We’ve reached a cultural milestone in the past few weeks with the stories about Van Jones and ACORN. The government has made major decisions based on reporting done by enterprising, internet-based reporters. Mainstream media outlets have almost completely ignored these stories, with the exception of Fox News, which has discovered a bonanza by popularizing them.
This seems to me a marker showing the continued marginalization and irrelevance of the formerly “mainstream” media. For years, they have played the gatekeeper, the government’s lover who faithfully and often successfully kept a lid on things not in accord with their elitist liberal tendencies. Now, as Gary North recently noted, the gates are still up but the walls have come down.
The Drudge Report noted that Mark Levin, a conservative radio host, has sold a million copies of his latest book without it being reviewed in major papers such as the Washington Post.
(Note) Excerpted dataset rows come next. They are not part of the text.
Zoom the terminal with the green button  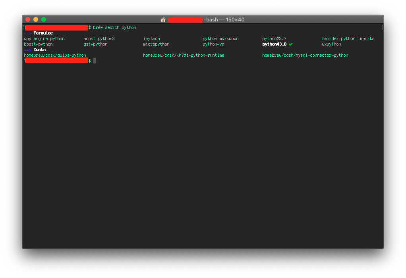[x=44, y=19]
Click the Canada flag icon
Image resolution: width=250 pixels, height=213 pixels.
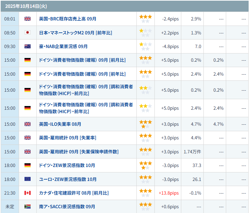[x=28, y=193]
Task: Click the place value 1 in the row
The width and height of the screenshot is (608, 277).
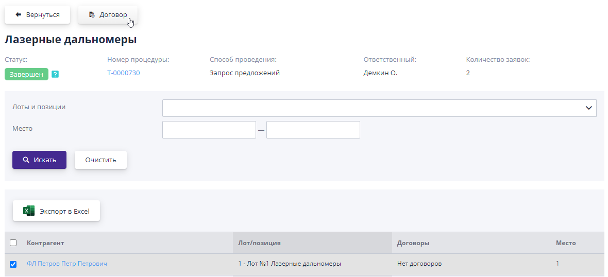Action: (x=557, y=264)
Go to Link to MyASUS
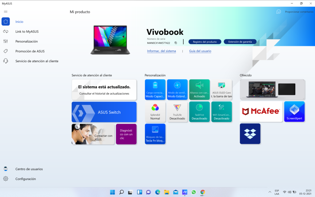 click(27, 31)
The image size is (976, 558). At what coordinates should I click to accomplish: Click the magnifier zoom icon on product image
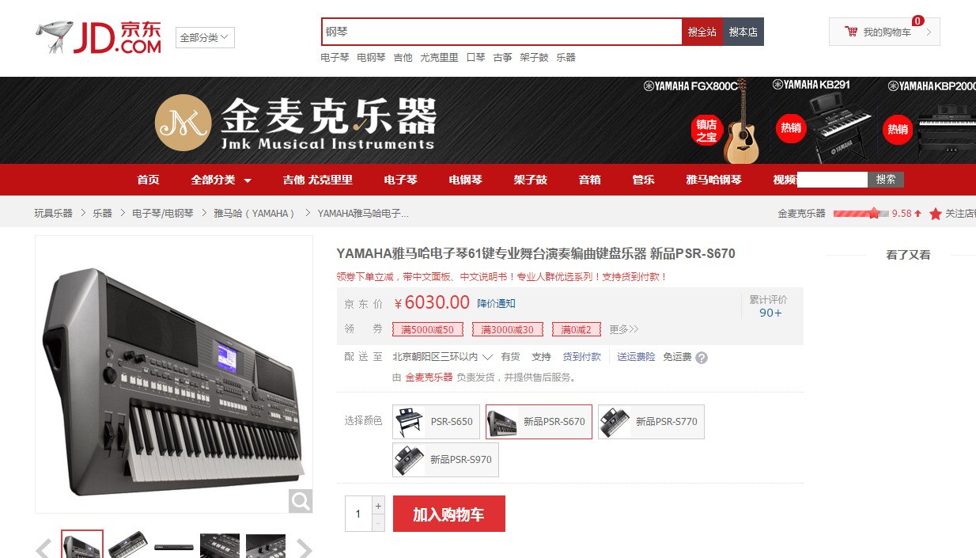point(301,500)
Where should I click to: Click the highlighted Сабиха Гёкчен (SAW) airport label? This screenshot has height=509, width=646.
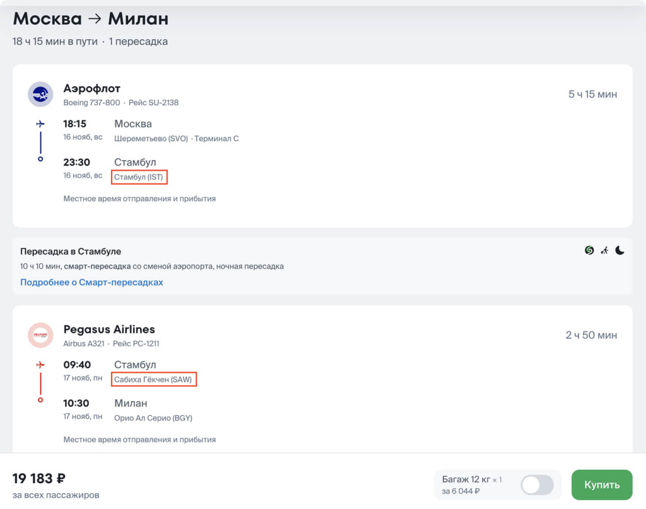pos(155,379)
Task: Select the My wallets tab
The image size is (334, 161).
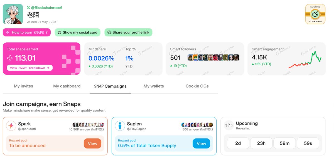Action: [x=154, y=86]
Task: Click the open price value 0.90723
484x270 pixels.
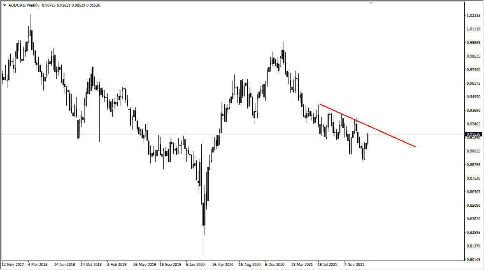Action: (x=48, y=5)
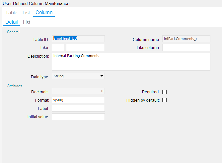Image resolution: width=222 pixels, height=163 pixels.
Task: Select the Column tab
Action: [x=44, y=13]
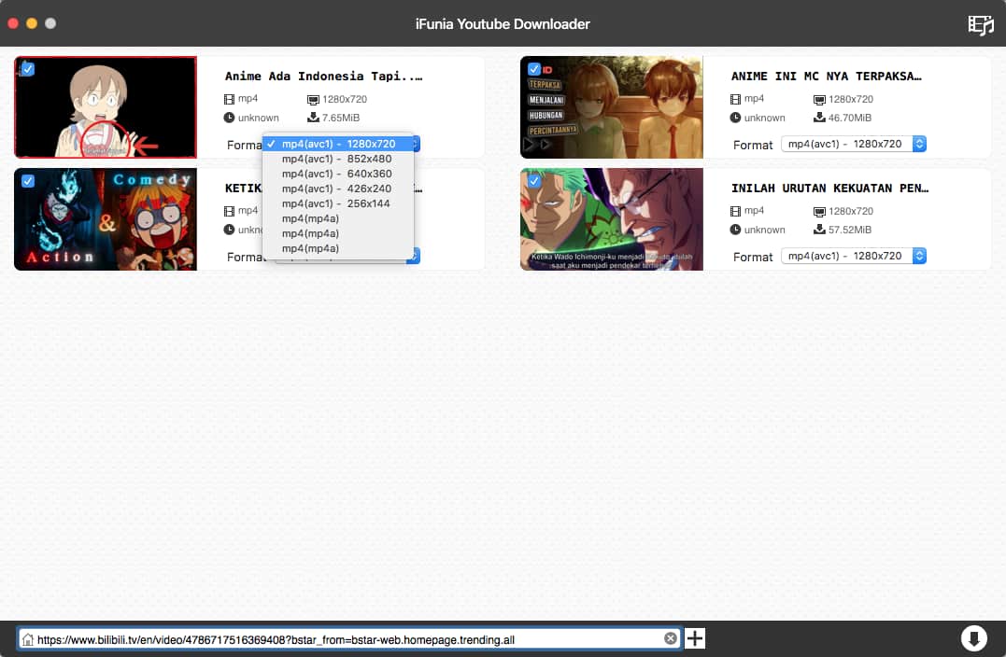Choose mp4(avc1) 1280x720 in the open list
Image resolution: width=1006 pixels, height=657 pixels.
point(338,144)
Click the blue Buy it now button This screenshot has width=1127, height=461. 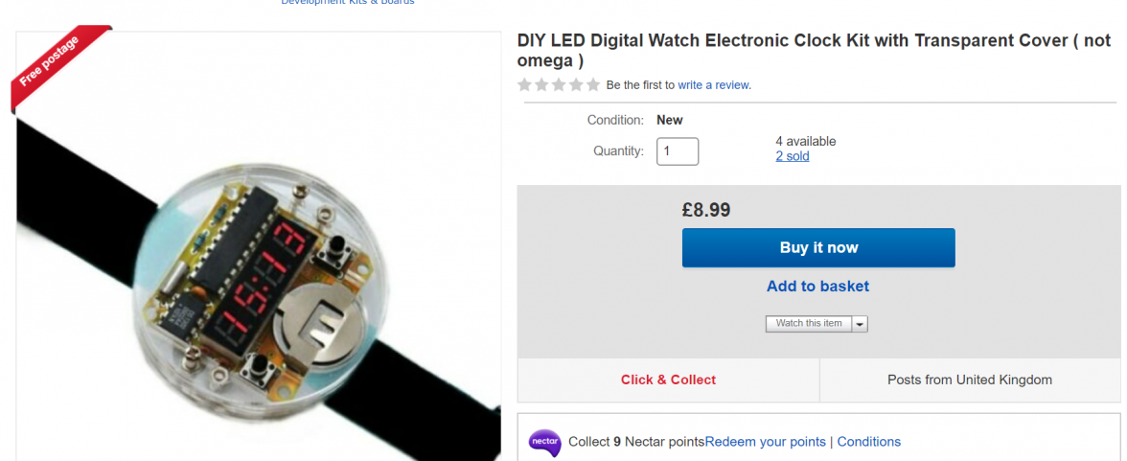click(818, 247)
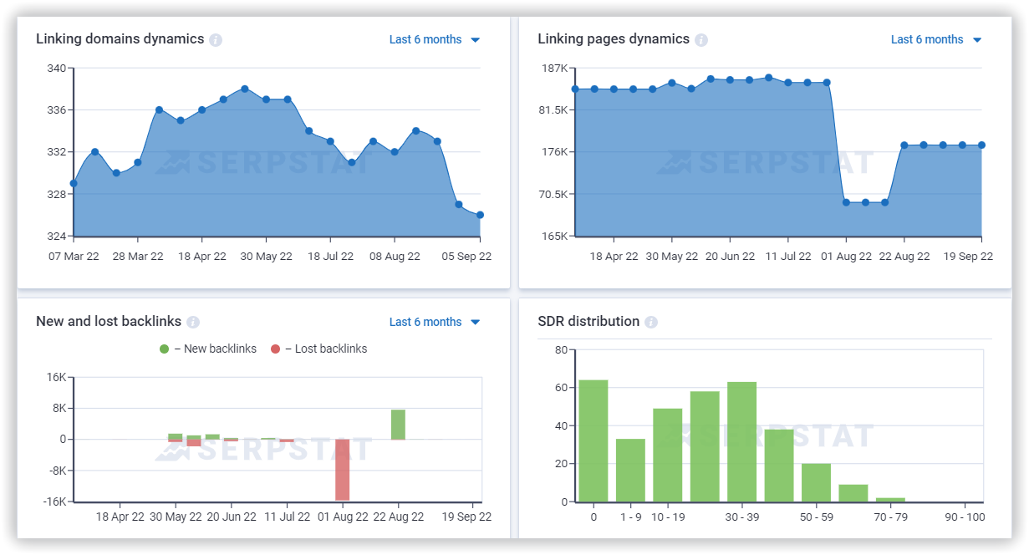
Task: Click info icon beside SDR distribution title
Action: [x=651, y=323]
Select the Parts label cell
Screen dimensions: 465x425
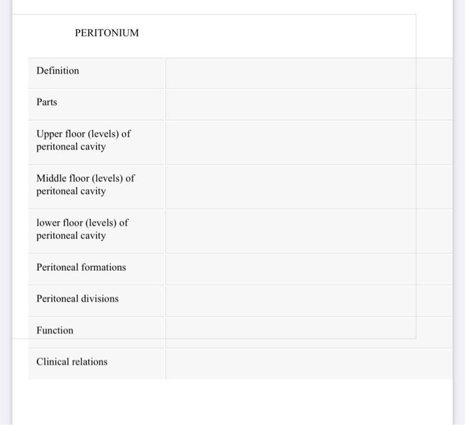97,104
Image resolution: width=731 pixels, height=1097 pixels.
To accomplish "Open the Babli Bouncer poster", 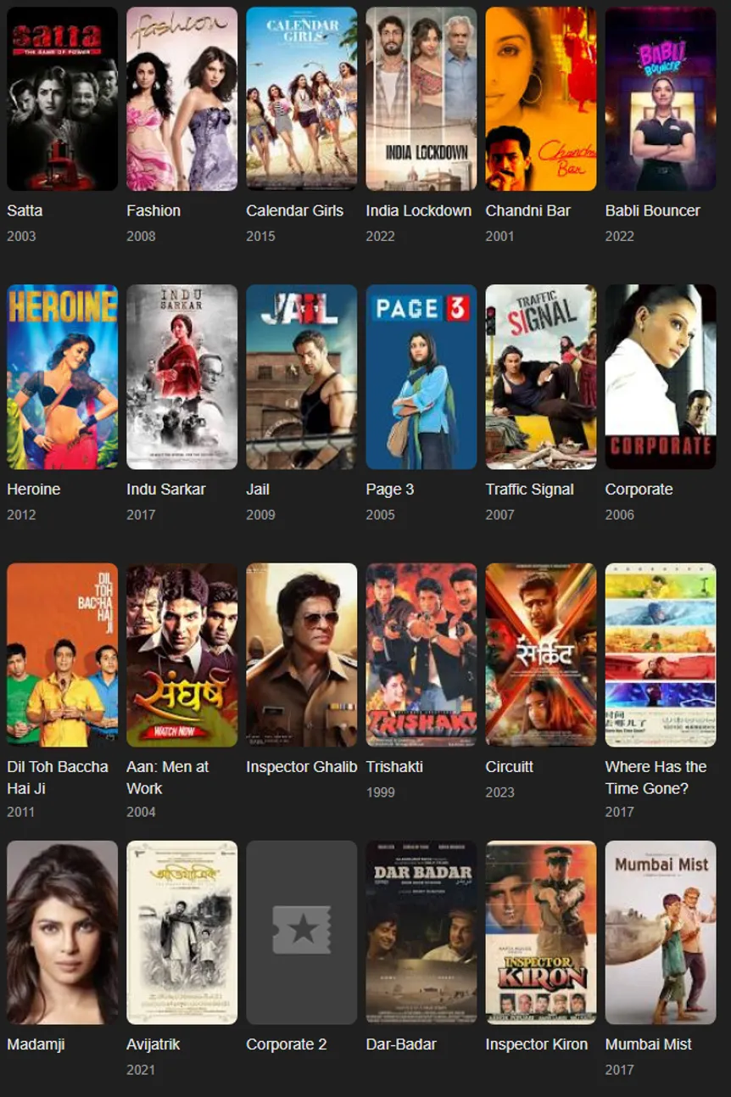I will [x=661, y=98].
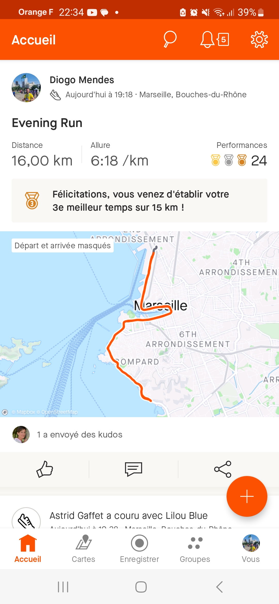Share the Evening Run activity

tap(223, 469)
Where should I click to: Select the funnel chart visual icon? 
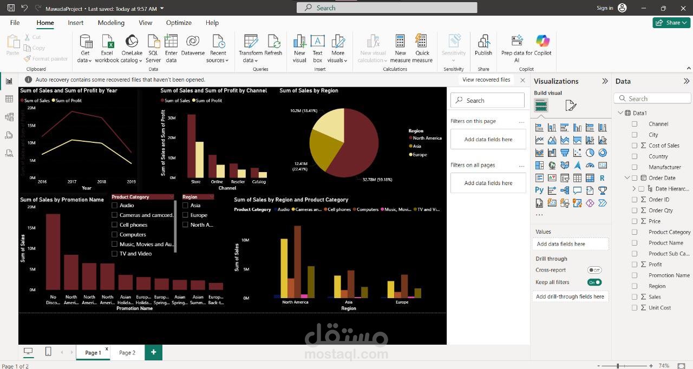tap(565, 152)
Are the papers biased? Of course. But here’s the point: the book sold a million copies without them. Newspapers all over the country are going bankrupt. Even the New York Times is in trouble.
I still occasionally pay a visit to Newsbusters for a laugh, but really, who cares what, for example, ABC News says any longer? Their evening news anchor claimed this week to no even know about the ACORN story. How many more years will the major networks even have national news divisions?
Don’t sweat the mainstream media. They may be house organs for everything you hate, but they are becoming less important by the day. They’ve lost control.
Influence is decentralizing. It is relentlessly moving to blogs and web sites and social networks like Facebook (where you can influence those who actually know you!). These are great places to influence others, both for good and ill. Christians should use these means, particularly Facebook. There is a lot of “ill” out there, and a need for good.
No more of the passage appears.